Мы подлетели в тот миг, когда женщину повалили на землю, и четверо мужчин в бурых отрепьях хотели накинуть ей на шею удавку. Она сопротивлялась как могла, но не то от слабости после родов – совсем крошечного младенца держали поодаль, – только справиться не могла.
Мы налетели на бурых лэмо, остановили плетками, отстранили от женщины конями. Они отскочили к своей повозке, те, кто звенел и трубил, смолкли и стали смотреть на нас – без страха, тупо и молча, как телята, которых отгоняешь от свежего сена, дожидаются, пока ты уйдешь, чтобы вернутся. Впервые я видела тогда лэмо близко. Они были худые, обмазанные красной глиной, без волос, плоские и гладкие были их головы, лишь белки глаз светились на лицах. Лица же эти не были ни раскосы, ни плосконосы, ни такие, как у нас, широкие большие уши на бритой голове, безволосые лица, гладкие, словно из дерева вырезанные статуи, а не люди. Странно схожи все. И одежда дурная, рванье, а на ногах – одни лишь подошвы, перевязанные кожаными ремешками. И вонь шла от них или от той глины, в которой они были перемазаны. У меня от омерзения мурашки пошли по коже. И взгляд их тупой, недоверчивый, как у сиротелых детей, не понравился мне.

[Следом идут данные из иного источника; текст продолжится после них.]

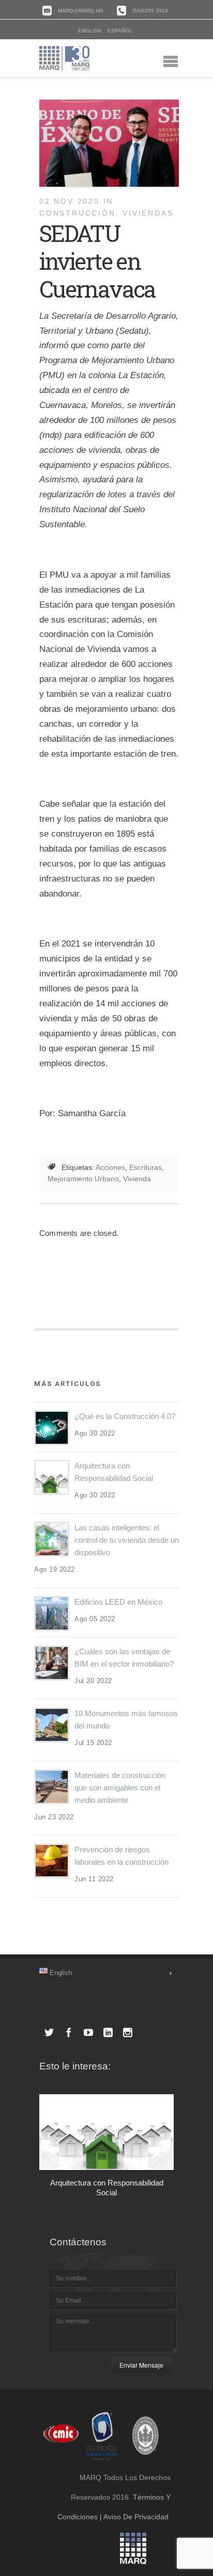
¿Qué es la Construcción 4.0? (124, 1416)
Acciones (110, 1167)
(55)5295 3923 (150, 10)
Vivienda (137, 1179)
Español (120, 31)
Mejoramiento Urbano (83, 1179)
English (89, 31)
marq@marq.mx (80, 10)
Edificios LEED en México (118, 1601)
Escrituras (145, 1167)
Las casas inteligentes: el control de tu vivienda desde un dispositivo (126, 1540)
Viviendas (148, 213)
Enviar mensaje (141, 2364)
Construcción (77, 213)
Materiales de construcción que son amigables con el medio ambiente (119, 1787)
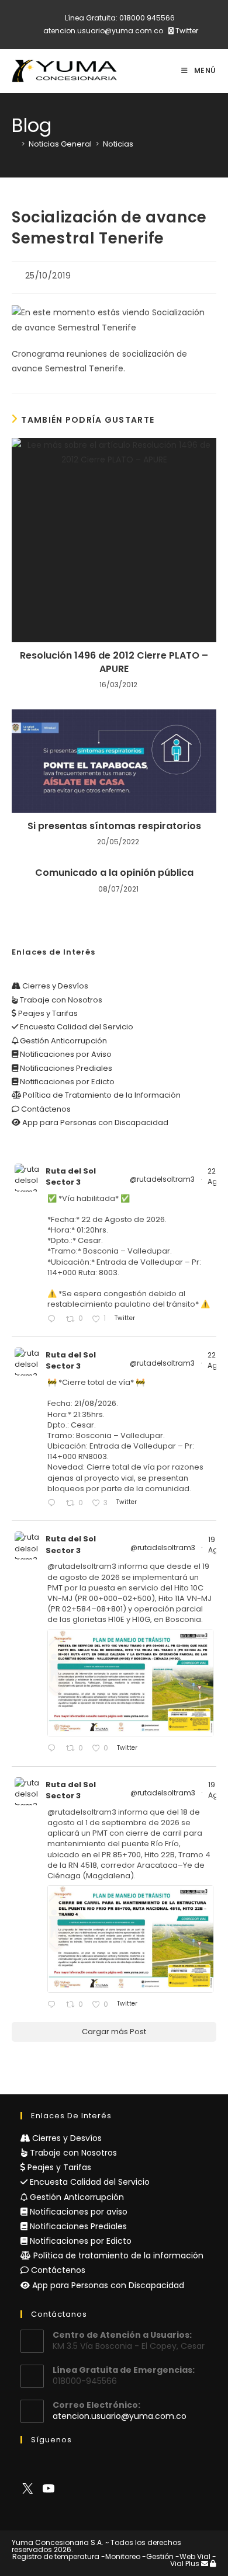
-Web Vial (192, 2556)
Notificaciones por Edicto (66, 1081)
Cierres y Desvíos (54, 985)
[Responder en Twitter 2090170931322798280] (53, 1749)
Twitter (186, 31)
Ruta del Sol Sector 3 (71, 1176)
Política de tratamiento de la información (117, 2255)
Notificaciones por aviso (77, 2212)
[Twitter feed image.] (130, 1683)
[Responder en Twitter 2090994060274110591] (53, 1504)
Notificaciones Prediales (65, 1068)
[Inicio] (15, 143)
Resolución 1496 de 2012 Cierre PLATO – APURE (114, 662)
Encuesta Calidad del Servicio (75, 1026)
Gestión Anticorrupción (62, 1040)
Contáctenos (45, 1109)
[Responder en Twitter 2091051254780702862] (53, 1320)
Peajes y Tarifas (47, 1013)
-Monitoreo (120, 2556)
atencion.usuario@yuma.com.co (103, 31)
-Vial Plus (193, 2559)
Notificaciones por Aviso (65, 1054)
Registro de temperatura (55, 2556)
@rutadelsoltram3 (162, 1179)
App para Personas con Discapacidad (94, 1122)
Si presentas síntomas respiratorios (114, 826)
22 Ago (216, 1176)
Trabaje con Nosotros (60, 999)
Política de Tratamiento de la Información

А та женщина, что отбили мы, пришла в себя и кинулась к моей лошади, принялась обнимать мне колено и рыдать, захлебываясь: «Кадын! Царь, спаси, спаси меня! Убить хотят, убить меня все они хотя-ааат! И Анука моего, мальчика моего, моего! Отдайте! – взвизгнула она вдруг, как кошка бросилась к ребенку, вырвала из рук и прижала к себе. Он заверещал еще пуще, а она принялась причитать, опять подбежала ко мне. – Ал-Аштара! Защити!»
Она заглядывала мне в глаза, размазывая грязь по зареванному лицу, и я с трудом узнала Ильдазу. Прежней красы совсем не осталось. Была передо мной до смерти перепуганная толстая баба. Я не ожидала увидеть ее и не думала увидеть такой, и от всего этого, от памяти моей, в которой совсем другая Ильдаза жила, сжалось сердце.
«Замолчи, сорока! Голова от тебя кругом! – вскрикнула я, и она замолчала, только все жалась к моему коню и плакала в его шкуру. – Толком скажите, что тут происходит».
Люди не отвечали. А лэмо даже не изменились в лицах, словно ничего не происходило.
«Что же замолкли все? Царя испугались? Вот, нашлась на вас правда! – завопила опять Ильдаза, торжествуя. – Говорите, чего уж скрывать. Мужа моего здесь хоронят, так, чтобы живым в земле лежал. И меня, меня с ним хотят положить. Потому что вторая ему я жена, а сына родить сумела! Младшего сына!»
«Тебя хотели убить?» – не поняла я.
«Да, убить, удавить как собаку! Посмотри, Кадын, вот собаки похуже степских! Те хоть только жизни лишают, а эти еще и спокойствия после смерти!»
Тут все заволновались, зашевелились и принялись кричать: «Неверно это! Не понимает она! Бестолочь! Мерзавка! Для жены счастье мужа повсюду сопровождать!»
«Вот и ложилась бы с ним сама, старуха! Тебя он и живой уже не хотел, может, мертвой захочет!» – отвечала Ильдаза первой жене со злым смехом, совсем избавившись от страха.
«Замолчите все! – крикнула я и щелкнула плеткой в воздухе. Мои воины защелкали тоже, пошли на людей конями. – Один пусть говорит. А ты молчи, Ильдазка, тебя я услышала».
«Урушан, скажи ты! – закричал кто-то из толпы, обращаясь к лэмо. – Скажи, царь ничего не знает!»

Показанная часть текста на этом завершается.